"Manchurian elm" is een samenstelling van een bijvoeglijk naamwoord ("Manchurian") en een zelfstandig naamwoord ("elm"). Het verwijst naar een specifieke soort boom.
De fonetische transcriptie van "Manchurian elm" in het Internationaal Fonetisch Alfabet (IPA) is:
/ˌmænˈtʃʊəriən ɛlm/
De vertaling van "Manchurian elm" in het Nederlands is "Manchurische iep".
De Manchurian elm (Ulmus propinqua) is een boomsoort die oorspronkelijk voorkomt in het gebied van Manchoeurië in China, Japan, en delen van het Russische Verre Oosten. Deze boom wordt vereerd om zijn robuuste groei en schaduw, en is vaak aangeplant in stedelijke gebieden. Het gebruik ervan in de Engelse taal komt voornamelijk voor in botanische en ecologische contexten, en het wordt vaker gebruikt in geschreven tekst dan in gesproken taal.
Het park was omzoomd met Manchurische iepen, wat een prachtige schaduwrijke canopy bood.
Many cities have turned to the Manchurian elm as a resilient tree choice for urban landscaping.
De term "Manchurian elm" is niet gebruikelijk in idiomatische uitdrukkingen.
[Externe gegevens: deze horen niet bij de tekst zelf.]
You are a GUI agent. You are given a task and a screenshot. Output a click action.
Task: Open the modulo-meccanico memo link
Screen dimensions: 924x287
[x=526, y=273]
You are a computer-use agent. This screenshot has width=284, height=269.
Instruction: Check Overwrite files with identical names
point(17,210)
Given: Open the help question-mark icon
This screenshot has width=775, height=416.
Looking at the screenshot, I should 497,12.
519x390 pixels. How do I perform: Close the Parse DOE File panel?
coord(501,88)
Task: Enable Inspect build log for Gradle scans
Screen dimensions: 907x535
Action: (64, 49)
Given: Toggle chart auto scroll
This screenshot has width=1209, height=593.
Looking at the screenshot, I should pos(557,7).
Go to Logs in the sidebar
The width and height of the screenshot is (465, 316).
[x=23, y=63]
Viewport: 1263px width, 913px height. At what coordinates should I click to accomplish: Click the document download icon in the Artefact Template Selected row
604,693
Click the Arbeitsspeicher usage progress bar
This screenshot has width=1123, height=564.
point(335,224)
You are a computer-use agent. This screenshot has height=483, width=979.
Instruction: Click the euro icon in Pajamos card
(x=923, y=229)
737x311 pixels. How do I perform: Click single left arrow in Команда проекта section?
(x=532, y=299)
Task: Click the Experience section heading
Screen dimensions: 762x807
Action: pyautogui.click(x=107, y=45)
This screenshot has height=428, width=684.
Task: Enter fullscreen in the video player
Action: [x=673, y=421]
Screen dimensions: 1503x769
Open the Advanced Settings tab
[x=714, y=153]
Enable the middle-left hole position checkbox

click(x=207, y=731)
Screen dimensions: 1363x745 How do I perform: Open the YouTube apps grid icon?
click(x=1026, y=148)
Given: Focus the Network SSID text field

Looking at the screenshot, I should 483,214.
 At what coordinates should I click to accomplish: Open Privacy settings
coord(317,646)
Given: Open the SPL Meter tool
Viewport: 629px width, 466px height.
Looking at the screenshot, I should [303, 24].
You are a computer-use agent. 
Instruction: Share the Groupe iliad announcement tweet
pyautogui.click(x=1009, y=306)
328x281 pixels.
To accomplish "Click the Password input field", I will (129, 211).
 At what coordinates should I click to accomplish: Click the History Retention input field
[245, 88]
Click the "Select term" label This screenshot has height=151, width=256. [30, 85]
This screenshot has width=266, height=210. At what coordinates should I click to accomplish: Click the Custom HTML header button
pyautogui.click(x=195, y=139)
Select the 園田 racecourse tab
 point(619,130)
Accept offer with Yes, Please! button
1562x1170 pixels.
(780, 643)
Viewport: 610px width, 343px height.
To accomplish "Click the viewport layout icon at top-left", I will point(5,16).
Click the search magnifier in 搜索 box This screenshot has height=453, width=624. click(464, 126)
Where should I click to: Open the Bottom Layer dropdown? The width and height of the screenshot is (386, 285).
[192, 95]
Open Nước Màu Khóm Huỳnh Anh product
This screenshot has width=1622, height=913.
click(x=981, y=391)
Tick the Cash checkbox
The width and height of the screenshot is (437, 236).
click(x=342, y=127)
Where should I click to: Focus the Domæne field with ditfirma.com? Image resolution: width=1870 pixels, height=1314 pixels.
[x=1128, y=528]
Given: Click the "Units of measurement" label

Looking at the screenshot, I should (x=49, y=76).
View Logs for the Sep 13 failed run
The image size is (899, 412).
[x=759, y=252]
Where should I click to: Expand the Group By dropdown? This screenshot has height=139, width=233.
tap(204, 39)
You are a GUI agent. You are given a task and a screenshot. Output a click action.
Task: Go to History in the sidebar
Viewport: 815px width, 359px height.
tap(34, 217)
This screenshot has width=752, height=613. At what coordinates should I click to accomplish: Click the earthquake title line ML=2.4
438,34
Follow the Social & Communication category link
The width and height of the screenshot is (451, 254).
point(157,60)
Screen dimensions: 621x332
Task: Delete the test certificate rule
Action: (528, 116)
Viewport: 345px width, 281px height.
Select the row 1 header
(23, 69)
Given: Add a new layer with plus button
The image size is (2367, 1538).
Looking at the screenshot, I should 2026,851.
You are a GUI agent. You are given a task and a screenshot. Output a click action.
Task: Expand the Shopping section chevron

Echter, de boom zelf wordt wel erkend in discussies over stedelijke flora en ecologische duurzaamheid.
De naam "Manchurian elm" komt van de regio Manchurie, waar de boom oorspronkelijk voorkomt. Het woord "elm" stamt uit het Oudengels "elm", dat verwant is aan het Germaanse woord "alema", en verwijst naar de iep-achtig boom.
Synoniemen:
- Ulmus propinqua
- Manchurische iep
Antonimen:
Er zijn geen directe antoniemen voor "Manchurian elm", maar men kan denken aan andere boomsoorten die in stedelijke gebieden worden gebruikt, zoals de "American elm" of "English oak".